Send back all of the records, each one exactly as written.

INPUT MATERIAL:

# # # # # # #

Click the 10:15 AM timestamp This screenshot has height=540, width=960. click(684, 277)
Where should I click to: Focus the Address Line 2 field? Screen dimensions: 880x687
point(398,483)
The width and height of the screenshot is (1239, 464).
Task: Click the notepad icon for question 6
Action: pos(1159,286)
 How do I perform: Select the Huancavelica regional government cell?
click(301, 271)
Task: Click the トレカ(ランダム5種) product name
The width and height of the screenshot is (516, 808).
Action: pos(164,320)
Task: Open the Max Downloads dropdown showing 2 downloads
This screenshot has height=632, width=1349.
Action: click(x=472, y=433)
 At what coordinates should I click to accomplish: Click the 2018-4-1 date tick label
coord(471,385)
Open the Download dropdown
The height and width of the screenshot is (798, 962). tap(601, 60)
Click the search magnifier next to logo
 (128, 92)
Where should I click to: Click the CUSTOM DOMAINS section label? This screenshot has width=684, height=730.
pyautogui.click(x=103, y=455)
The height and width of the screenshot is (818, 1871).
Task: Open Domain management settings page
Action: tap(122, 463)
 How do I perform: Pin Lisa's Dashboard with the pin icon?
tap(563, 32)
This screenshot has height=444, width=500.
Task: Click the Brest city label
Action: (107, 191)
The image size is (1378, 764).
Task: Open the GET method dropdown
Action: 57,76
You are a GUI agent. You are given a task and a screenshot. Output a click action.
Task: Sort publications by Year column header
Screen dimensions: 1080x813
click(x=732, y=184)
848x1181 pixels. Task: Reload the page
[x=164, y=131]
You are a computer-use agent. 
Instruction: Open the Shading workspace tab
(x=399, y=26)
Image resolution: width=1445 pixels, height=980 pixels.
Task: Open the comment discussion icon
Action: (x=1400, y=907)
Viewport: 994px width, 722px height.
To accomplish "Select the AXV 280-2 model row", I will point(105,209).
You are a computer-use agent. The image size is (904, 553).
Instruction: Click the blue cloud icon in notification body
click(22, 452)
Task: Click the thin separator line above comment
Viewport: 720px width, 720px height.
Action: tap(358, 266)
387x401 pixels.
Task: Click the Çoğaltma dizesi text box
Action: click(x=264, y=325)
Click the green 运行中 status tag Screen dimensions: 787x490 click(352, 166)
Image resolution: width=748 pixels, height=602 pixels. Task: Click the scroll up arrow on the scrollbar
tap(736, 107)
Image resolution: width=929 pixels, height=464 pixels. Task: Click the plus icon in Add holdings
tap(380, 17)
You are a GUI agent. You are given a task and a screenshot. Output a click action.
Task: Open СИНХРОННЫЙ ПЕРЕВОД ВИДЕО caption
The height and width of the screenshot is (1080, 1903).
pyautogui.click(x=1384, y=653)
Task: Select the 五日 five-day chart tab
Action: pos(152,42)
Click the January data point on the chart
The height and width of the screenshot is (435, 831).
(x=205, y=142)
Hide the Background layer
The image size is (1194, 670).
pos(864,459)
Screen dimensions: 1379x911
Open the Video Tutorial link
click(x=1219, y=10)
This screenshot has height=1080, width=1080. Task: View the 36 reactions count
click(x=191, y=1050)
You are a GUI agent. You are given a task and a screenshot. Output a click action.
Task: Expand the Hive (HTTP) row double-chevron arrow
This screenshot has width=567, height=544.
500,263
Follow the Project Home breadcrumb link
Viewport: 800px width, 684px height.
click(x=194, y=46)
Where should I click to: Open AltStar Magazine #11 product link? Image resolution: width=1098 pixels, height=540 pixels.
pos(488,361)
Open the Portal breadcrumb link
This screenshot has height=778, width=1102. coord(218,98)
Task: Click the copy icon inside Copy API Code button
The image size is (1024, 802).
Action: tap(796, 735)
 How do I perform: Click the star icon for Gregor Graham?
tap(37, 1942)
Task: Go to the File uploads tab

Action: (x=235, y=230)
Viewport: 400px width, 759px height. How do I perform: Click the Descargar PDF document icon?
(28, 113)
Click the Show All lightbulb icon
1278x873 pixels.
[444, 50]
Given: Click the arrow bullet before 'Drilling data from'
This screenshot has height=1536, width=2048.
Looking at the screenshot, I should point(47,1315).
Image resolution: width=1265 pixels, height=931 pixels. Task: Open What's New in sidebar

# # # # # # #

OUTPUT OF THE EXERCISE:
Click the 10:15 AM timestamp This screenshot has height=540, width=960. click(684, 277)
Where should I click to: Focus the Address Line 2 field? Screen dimensions: 880x687
point(398,483)
The width and height of the screenshot is (1239, 464).
Task: Click the notepad icon for question 6
Action: pos(1159,286)
 How do I perform: Select the Huancavelica regional government cell?
click(301, 271)
Task: Click the トレカ(ランダム5種) product name
The width and height of the screenshot is (516, 808).
Action: pos(164,320)
Task: Open the Max Downloads dropdown showing 2 downloads
This screenshot has height=632, width=1349.
Action: click(x=472, y=433)
 At what coordinates should I click to accomplish: Click the 2018-4-1 date tick label
coord(471,385)
Open the Download dropdown
The height and width of the screenshot is (798, 962). tap(601, 60)
Click the search magnifier next to logo
 (128, 92)
Where should I click to: Click the CUSTOM DOMAINS section label? This screenshot has width=684, height=730.
pyautogui.click(x=103, y=455)
The height and width of the screenshot is (818, 1871).
Task: Open Domain management settings page
Action: tap(122, 463)
 How do I perform: Pin Lisa's Dashboard with the pin icon?
tap(563, 32)
This screenshot has height=444, width=500.
Task: Click the Brest city label
Action: (107, 191)
The image size is (1378, 764).
Task: Open the GET method dropdown
Action: 57,76
You are a GUI agent. You are given a task and a screenshot. Output a click action.
Task: Sort publications by Year column header
Screen dimensions: 1080x813
click(x=732, y=184)
848x1181 pixels. Task: Reload the page
[x=164, y=131]
You are a computer-use agent. 
Instruction: Open the Shading workspace tab
(x=399, y=26)
Image resolution: width=1445 pixels, height=980 pixels.
Task: Open the comment discussion icon
Action: (x=1400, y=907)
Viewport: 994px width, 722px height.
To accomplish "Select the AXV 280-2 model row", I will point(105,209).
You are a computer-use agent. The image size is (904, 553).
Instruction: Click the blue cloud icon in notification body
click(22, 452)
Task: Click the thin separator line above comment
Viewport: 720px width, 720px height.
Action: tap(358, 266)
387x401 pixels.
Task: Click the Çoğaltma dizesi text box
Action: click(x=264, y=325)
Click the green 运行中 status tag Screen dimensions: 787x490 click(352, 166)
Image resolution: width=748 pixels, height=602 pixels. Task: Click the scroll up arrow on the scrollbar
tap(736, 107)
Image resolution: width=929 pixels, height=464 pixels. Task: Click the plus icon in Add holdings
tap(380, 17)
You are a GUI agent. You are given a task and a screenshot. Output a click action.
Task: Open СИНХРОННЫЙ ПЕРЕВОД ВИДЕО caption
The height and width of the screenshot is (1080, 1903).
pyautogui.click(x=1384, y=653)
Task: Select the 五日 five-day chart tab
Action: pos(152,42)
Click the January data point on the chart
The height and width of the screenshot is (435, 831).
(x=205, y=142)
Hide the Background layer
The image size is (1194, 670).
pos(864,459)
Screen dimensions: 1379x911
Open the Video Tutorial link
click(x=1219, y=10)
This screenshot has height=1080, width=1080. Task: View the 36 reactions count
click(x=191, y=1050)
You are a GUI agent. You are given a task and a screenshot. Output a click action.
Task: Expand the Hive (HTTP) row double-chevron arrow
This screenshot has width=567, height=544.
500,263
Follow the Project Home breadcrumb link
Viewport: 800px width, 684px height.
click(x=194, y=46)
Where should I click to: Open AltStar Magazine #11 product link? Image resolution: width=1098 pixels, height=540 pixels.
pos(488,361)
Open the Portal breadcrumb link
This screenshot has height=778, width=1102. coord(218,98)
Task: Click the copy icon inside Copy API Code button
The image size is (1024, 802).
Action: tap(796, 735)
 How do I perform: Click the star icon for Gregor Graham?
tap(37, 1942)
Task: Go to the File uploads tab

Action: (x=235, y=230)
Viewport: 400px width, 759px height. How do I perform: Click the Descargar PDF document icon?
(28, 113)
Click the Show All lightbulb icon
1278x873 pixels.
[444, 50]
Given: Click the arrow bullet before 'Drilling data from'
This screenshot has height=1536, width=2048.
Looking at the screenshot, I should point(47,1315).
Image resolution: width=1265 pixels, height=931 pixels. Task: Open What's New in sidebar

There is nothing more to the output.